Start of Supplied records
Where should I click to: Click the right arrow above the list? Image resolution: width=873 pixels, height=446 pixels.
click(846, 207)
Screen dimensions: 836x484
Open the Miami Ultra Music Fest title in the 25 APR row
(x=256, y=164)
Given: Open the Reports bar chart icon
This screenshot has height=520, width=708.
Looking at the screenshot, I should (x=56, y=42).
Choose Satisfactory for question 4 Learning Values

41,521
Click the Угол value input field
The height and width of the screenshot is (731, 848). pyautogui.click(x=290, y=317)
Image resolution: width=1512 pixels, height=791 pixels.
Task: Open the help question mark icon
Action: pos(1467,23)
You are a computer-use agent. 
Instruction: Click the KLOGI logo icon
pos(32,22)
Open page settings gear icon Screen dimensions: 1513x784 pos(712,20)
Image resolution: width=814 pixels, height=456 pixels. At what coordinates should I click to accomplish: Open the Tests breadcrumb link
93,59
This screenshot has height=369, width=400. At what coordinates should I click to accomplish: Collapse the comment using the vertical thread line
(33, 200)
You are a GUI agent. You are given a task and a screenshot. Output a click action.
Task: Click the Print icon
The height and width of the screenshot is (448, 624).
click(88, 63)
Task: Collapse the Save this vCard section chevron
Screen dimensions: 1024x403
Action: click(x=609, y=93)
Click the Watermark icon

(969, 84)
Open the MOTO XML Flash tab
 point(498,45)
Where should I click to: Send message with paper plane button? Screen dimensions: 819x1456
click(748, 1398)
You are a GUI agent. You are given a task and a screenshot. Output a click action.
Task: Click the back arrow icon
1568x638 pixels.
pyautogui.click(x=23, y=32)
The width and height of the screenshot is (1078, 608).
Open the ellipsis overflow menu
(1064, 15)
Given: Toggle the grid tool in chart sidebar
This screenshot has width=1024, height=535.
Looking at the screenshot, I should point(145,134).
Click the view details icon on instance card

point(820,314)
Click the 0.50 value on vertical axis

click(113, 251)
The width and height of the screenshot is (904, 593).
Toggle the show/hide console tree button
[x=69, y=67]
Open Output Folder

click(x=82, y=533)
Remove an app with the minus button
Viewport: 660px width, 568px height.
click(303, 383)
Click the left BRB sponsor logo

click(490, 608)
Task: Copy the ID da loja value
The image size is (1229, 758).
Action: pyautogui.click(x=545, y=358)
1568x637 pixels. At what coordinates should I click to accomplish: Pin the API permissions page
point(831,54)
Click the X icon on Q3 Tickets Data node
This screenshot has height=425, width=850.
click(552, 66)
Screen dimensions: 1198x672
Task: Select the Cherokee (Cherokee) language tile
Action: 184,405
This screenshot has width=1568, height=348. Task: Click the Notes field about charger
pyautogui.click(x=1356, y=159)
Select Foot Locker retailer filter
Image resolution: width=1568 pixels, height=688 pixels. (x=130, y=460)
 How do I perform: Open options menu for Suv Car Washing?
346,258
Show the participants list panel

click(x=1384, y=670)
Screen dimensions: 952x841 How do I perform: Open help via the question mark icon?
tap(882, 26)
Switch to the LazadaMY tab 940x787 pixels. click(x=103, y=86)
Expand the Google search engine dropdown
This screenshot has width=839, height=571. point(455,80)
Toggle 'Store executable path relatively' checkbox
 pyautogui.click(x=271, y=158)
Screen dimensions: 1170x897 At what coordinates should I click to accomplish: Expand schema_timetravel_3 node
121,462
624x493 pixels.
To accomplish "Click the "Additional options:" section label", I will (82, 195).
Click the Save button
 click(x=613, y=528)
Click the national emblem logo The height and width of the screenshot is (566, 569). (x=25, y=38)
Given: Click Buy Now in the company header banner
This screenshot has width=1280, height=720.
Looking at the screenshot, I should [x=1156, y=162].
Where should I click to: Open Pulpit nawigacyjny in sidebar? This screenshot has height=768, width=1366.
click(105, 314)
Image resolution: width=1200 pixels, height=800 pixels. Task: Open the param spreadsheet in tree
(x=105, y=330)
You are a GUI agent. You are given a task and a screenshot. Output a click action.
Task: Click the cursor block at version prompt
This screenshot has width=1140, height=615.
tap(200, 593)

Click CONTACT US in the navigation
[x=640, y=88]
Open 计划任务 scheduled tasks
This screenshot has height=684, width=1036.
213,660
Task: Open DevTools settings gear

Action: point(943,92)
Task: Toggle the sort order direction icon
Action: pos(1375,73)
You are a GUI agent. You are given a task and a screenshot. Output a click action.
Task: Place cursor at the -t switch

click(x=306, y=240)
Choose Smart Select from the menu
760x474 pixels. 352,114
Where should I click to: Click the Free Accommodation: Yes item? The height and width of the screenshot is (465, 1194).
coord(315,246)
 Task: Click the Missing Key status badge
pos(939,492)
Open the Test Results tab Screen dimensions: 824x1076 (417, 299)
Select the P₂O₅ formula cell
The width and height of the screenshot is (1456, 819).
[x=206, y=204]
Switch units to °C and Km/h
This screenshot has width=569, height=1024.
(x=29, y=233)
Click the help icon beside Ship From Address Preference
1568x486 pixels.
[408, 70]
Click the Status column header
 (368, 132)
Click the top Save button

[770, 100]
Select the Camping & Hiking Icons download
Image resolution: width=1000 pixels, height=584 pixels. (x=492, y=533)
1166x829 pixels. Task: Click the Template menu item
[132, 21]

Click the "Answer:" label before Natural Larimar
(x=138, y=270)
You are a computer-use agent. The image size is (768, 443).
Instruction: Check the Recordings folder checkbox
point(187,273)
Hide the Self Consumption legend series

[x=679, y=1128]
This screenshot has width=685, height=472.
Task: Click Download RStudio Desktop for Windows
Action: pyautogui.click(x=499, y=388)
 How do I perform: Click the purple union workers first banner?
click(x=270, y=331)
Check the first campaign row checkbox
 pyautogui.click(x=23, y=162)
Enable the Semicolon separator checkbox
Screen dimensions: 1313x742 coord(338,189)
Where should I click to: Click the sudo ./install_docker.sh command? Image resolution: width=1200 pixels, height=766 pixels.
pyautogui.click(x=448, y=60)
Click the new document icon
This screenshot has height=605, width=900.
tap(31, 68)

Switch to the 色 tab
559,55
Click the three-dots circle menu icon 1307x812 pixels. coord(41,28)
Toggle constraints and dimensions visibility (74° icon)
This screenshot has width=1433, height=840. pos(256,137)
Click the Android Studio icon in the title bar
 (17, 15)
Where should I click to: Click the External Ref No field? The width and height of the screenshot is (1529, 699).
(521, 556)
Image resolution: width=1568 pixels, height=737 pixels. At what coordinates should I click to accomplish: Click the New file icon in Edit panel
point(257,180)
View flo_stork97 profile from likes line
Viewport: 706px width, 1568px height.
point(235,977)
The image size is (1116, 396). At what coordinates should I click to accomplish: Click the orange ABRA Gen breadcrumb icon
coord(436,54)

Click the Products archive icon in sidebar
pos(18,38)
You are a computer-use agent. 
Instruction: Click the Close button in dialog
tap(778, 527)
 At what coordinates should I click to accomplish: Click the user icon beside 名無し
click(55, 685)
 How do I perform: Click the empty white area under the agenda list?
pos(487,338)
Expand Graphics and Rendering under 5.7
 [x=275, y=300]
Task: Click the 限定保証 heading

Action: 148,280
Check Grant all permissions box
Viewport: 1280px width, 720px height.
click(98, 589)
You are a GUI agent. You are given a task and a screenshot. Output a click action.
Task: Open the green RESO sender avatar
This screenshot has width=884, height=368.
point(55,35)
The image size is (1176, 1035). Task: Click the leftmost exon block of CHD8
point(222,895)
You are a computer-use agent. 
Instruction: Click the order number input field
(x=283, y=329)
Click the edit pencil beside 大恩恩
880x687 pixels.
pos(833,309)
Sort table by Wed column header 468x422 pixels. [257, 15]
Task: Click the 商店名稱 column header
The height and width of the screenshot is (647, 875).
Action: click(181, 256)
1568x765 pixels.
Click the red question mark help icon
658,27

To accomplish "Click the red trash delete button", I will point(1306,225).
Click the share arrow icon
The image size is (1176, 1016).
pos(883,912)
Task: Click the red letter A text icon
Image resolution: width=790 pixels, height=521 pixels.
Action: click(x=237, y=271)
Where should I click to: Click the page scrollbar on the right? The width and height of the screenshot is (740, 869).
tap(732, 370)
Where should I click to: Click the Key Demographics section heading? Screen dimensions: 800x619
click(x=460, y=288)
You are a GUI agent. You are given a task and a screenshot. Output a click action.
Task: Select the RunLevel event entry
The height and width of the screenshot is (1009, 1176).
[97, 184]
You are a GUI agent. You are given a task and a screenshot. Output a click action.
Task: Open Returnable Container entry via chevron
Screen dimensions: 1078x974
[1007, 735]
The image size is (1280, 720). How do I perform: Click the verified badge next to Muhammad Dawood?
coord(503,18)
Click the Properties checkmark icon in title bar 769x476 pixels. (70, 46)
End of Supplied records
Directions for this task: The lines that mention the word "will" should be pulled from the records above.

Answer below:
To accomplish "Click the "Additional options:" section label", I will (82, 195).
To accomplish "Click the red trash delete button", I will point(1306,225).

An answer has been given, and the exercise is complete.